My own view is that Native science, as explored and presented by Dr. Cajete, is a paradigm that offers science educators a robust, and experiential way to engage their students in the learning and exploration of science. In this blog, I have described this as the humanistic science paradigm, which you read more about here. It’s the ideas in Native science that I wish to talk briefly about here, and suggest that Cajete’s ideas should be a part of the movement recently to develop a new generation of science standards.

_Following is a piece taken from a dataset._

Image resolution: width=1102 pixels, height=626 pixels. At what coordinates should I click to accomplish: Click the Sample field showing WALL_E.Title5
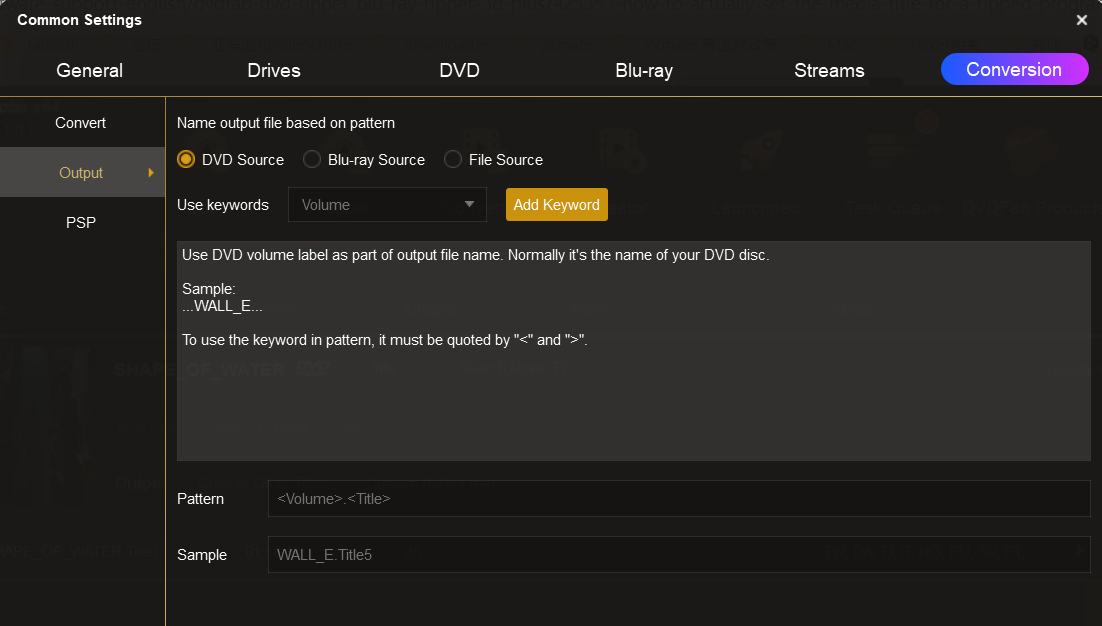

According to Cajete, “Native science is a metaphor for a wide range of tribal processes of perceiving, thinking, acting and ‘coming to know’ that have evolved through human experience with the natural world.” He emphasizes the notion that Native science is based on using the entire body of our senses in direct participation with the world. It is this notion of direct participation that fundamental to a humanistic paradigm, and as Cajete points out, forms the foundation of the Native science paradigm.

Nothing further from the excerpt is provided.